Rewrite the rows from the line with "Given: Click the AED 13,500 top salary figure" to the line with "[x=308, y=565]" as a two-column CSV, one row per instruction, with the columns headed request and location. Put each field in quotation marks and replace any line breaks with spaces.

........

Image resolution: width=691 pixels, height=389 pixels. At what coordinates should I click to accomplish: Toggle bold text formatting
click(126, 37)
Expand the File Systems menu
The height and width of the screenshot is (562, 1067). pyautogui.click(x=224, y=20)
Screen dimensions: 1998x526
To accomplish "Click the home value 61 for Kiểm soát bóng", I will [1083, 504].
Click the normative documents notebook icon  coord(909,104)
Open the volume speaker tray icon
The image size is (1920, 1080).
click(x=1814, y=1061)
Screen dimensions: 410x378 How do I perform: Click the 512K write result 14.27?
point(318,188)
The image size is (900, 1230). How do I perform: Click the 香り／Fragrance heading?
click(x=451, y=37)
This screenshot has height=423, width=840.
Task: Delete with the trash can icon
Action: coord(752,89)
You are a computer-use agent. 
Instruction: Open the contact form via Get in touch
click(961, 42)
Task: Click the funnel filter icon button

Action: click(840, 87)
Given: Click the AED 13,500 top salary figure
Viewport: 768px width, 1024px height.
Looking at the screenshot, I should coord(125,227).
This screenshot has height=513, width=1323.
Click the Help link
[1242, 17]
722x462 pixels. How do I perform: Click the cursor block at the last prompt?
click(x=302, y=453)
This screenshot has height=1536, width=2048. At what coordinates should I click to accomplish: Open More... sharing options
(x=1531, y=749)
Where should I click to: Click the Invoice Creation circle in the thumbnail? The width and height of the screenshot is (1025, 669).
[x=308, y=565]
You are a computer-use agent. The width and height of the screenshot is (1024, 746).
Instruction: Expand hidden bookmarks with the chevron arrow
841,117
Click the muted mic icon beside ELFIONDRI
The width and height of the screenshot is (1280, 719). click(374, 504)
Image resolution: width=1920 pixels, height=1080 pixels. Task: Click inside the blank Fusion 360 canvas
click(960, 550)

........

— CORRECT RESULT —
request,location
"Given: Click the AED 13,500 top salary figure Viewport: 768px width, 1024px height.","Looking at the screenshot, I should coord(125,227)."
"This screenshot has height=513, width=1323. Click the Help link","[1242, 17]"
"722x462 pixels. How do I perform: Click the cursor block at the last prompt?","click(x=302, y=453)"
"This screenshot has height=1536, width=2048. At what coordinates should I click to accomplish: Open More... sharing options","(x=1531, y=749)"
"Where should I click to: Click the Invoice Creation circle in the thumbnail? The width and height of the screenshot is (1025, 669).","[x=308, y=565]"